[Requirement]: Please reproduce all of the material below word for word, leaving nothing out.

[Stored data]:

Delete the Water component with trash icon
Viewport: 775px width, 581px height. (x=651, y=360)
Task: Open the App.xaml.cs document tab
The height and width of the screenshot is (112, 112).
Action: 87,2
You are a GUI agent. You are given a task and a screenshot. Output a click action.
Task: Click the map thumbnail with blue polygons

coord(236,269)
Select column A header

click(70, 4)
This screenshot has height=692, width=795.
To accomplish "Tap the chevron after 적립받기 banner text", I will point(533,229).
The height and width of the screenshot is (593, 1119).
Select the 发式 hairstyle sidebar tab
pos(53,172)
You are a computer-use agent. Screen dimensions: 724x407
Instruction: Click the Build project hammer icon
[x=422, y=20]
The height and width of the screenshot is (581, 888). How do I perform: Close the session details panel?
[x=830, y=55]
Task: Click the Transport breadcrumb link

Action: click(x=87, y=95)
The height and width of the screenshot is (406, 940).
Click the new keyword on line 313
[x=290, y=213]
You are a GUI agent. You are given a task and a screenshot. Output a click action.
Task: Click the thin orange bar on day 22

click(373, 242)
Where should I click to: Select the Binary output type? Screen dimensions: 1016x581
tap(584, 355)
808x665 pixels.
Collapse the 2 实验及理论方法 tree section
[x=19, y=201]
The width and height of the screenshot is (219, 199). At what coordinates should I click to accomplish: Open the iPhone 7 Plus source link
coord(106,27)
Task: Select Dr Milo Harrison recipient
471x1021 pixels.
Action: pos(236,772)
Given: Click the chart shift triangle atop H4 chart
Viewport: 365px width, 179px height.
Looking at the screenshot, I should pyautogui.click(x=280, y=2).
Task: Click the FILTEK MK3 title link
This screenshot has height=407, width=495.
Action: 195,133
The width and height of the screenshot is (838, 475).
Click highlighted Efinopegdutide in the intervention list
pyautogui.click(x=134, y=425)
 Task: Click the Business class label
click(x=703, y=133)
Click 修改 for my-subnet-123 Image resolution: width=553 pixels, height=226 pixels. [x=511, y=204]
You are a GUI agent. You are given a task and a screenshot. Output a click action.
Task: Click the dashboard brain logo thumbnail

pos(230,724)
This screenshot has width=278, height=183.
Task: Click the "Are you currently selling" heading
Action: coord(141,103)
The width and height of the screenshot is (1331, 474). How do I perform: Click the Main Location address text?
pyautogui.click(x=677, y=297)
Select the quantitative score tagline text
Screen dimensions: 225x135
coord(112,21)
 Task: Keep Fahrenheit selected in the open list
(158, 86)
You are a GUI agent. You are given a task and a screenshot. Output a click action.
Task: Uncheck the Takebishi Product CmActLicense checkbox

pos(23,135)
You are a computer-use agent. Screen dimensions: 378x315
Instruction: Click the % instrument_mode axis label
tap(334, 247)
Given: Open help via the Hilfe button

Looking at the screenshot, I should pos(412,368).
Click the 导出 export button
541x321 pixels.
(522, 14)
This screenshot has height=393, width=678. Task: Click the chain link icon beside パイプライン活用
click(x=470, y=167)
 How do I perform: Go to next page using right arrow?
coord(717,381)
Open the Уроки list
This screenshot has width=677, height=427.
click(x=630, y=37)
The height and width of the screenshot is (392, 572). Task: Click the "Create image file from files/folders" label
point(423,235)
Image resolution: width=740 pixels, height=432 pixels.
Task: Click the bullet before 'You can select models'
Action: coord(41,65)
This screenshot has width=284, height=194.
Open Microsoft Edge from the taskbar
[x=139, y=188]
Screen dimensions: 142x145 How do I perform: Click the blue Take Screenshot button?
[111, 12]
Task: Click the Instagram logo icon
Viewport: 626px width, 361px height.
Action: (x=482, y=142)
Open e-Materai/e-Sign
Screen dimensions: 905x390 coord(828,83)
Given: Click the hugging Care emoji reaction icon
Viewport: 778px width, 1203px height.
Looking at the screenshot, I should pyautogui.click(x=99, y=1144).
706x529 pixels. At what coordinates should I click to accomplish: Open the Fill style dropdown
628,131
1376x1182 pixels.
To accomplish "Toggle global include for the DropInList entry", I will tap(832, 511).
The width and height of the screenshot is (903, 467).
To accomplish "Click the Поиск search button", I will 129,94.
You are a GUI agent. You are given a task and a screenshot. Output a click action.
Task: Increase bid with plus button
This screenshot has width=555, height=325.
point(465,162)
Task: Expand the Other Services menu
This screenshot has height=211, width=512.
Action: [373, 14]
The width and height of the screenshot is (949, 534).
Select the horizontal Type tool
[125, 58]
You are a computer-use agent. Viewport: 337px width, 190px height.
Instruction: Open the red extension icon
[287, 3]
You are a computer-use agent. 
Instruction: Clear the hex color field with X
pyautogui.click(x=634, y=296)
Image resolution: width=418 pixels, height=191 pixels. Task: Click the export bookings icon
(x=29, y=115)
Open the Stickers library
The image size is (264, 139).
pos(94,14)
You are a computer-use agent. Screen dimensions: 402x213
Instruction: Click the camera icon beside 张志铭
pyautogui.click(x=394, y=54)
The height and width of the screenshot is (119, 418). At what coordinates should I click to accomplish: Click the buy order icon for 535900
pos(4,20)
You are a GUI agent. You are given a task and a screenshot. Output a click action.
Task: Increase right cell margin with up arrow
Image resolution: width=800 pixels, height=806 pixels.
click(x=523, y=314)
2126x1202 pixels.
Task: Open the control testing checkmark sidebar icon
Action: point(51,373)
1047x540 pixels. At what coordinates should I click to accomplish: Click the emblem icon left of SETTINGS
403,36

[Expected answer]:
Delete the Water component with trash icon
Viewport: 775px width, 581px height. (x=651, y=360)
Task: Open the App.xaml.cs document tab
The height and width of the screenshot is (112, 112).
Action: 87,2
You are a GUI agent. You are given a task and a screenshot. Output a click action.
Task: Click the map thumbnail with blue polygons

coord(236,269)
Select column A header

click(70, 4)
This screenshot has height=692, width=795.
To accomplish "Tap the chevron after 적립받기 banner text", I will point(533,229).
The height and width of the screenshot is (593, 1119).
Select the 发式 hairstyle sidebar tab
pos(53,172)
You are a computer-use agent. Screen dimensions: 724x407
Instruction: Click the Build project hammer icon
[x=422, y=20]
The height and width of the screenshot is (581, 888). How do I perform: Close the session details panel?
[x=830, y=55]
Task: Click the Transport breadcrumb link

Action: click(x=87, y=95)
The height and width of the screenshot is (406, 940).
Click the new keyword on line 313
[x=290, y=213]
You are a GUI agent. You are given a task and a screenshot. Output a click action.
Task: Click the thin orange bar on day 22

click(373, 242)
Where should I click to: Select the Binary output type? Screen dimensions: 1016x581
tap(584, 355)
808x665 pixels.
Collapse the 2 实验及理论方法 tree section
[x=19, y=201]
The width and height of the screenshot is (219, 199). At what coordinates should I click to accomplish: Open the iPhone 7 Plus source link
coord(106,27)
Task: Select Dr Milo Harrison recipient
471x1021 pixels.
Action: pos(236,772)
Given: Click the chart shift triangle atop H4 chart
Viewport: 365px width, 179px height.
Looking at the screenshot, I should pyautogui.click(x=280, y=2).
Task: Click the FILTEK MK3 title link
This screenshot has height=407, width=495.
Action: 195,133
The width and height of the screenshot is (838, 475).
Click highlighted Efinopegdutide in the intervention list
pyautogui.click(x=134, y=425)
 Task: Click the Business class label
click(x=703, y=133)
Click 修改 for my-subnet-123 Image resolution: width=553 pixels, height=226 pixels. [x=511, y=204]
You are a GUI agent. You are given a task and a screenshot. Output a click action.
Task: Click the dashboard brain logo thumbnail

pos(230,724)
This screenshot has width=278, height=183.
Task: Click the "Are you currently selling" heading
Action: coord(141,103)
The width and height of the screenshot is (1331, 474). How do I perform: Click the Main Location address text?
pyautogui.click(x=677, y=297)
Select the quantitative score tagline text
Screen dimensions: 225x135
coord(112,21)
 Task: Keep Fahrenheit selected in the open list
(158, 86)
You are a GUI agent. You are given a task and a screenshot. Output a click action.
Task: Uncheck the Takebishi Product CmActLicense checkbox

pos(23,135)
You are a computer-use agent. Screen dimensions: 378x315
Instruction: Click the % instrument_mode axis label
tap(334, 247)
Given: Open help via the Hilfe button

Looking at the screenshot, I should pos(412,368).
Click the 导出 export button
541x321 pixels.
(522, 14)
This screenshot has height=393, width=678. Task: Click the chain link icon beside パイプライン活用
click(x=470, y=167)
 How do I perform: Go to next page using right arrow?
coord(717,381)
Open the Уроки list
This screenshot has width=677, height=427.
click(x=630, y=37)
The height and width of the screenshot is (392, 572). Task: Click the "Create image file from files/folders" label
point(423,235)
Image resolution: width=740 pixels, height=432 pixels.
Task: Click the bullet before 'You can select models'
Action: coord(41,65)
This screenshot has width=284, height=194.
Open Microsoft Edge from the taskbar
[x=139, y=188]
Screen dimensions: 142x145 How do I perform: Click the blue Take Screenshot button?
[111, 12]
Task: Click the Instagram logo icon
Viewport: 626px width, 361px height.
Action: (x=482, y=142)
Open e-Materai/e-Sign
Screen dimensions: 905x390 coord(828,83)
Given: Click the hugging Care emoji reaction icon
Viewport: 778px width, 1203px height.
Looking at the screenshot, I should pyautogui.click(x=99, y=1144).
706x529 pixels. At what coordinates should I click to accomplish: Open the Fill style dropdown
628,131
1376x1182 pixels.
To accomplish "Toggle global include for the DropInList entry", I will tap(832, 511).
The width and height of the screenshot is (903, 467).
To accomplish "Click the Поиск search button", I will 129,94.
You are a GUI agent. You are given a task and a screenshot. Output a click action.
Task: Increase bid with plus button
This screenshot has width=555, height=325.
point(465,162)
Task: Expand the Other Services menu
This screenshot has height=211, width=512.
Action: [373, 14]
The width and height of the screenshot is (949, 534).
Select the horizontal Type tool
[125, 58]
You are a computer-use agent. Viewport: 337px width, 190px height.
Instruction: Open the red extension icon
[287, 3]
You are a computer-use agent. 
Instruction: Clear the hex color field with X
pyautogui.click(x=634, y=296)
Image resolution: width=418 pixels, height=191 pixels. Task: Click the export bookings icon
(x=29, y=115)
Open the Stickers library
The image size is (264, 139).
pos(94,14)
You are a computer-use agent. Screen dimensions: 402x213
Instruction: Click the camera icon beside 张志铭
pyautogui.click(x=394, y=54)
The height and width of the screenshot is (119, 418). At what coordinates should I click to accomplish: Click the buy order icon for 535900
pos(4,20)
You are a GUI agent. You are given a task and a screenshot. Output a click action.
Task: Increase right cell margin with up arrow
Image resolution: width=800 pixels, height=806 pixels.
click(x=523, y=314)
2126x1202 pixels.
Task: Open the control testing checkmark sidebar icon
Action: point(51,373)
1047x540 pixels. At what coordinates should I click to accomplish: Click the emblem icon left of SETTINGS
403,36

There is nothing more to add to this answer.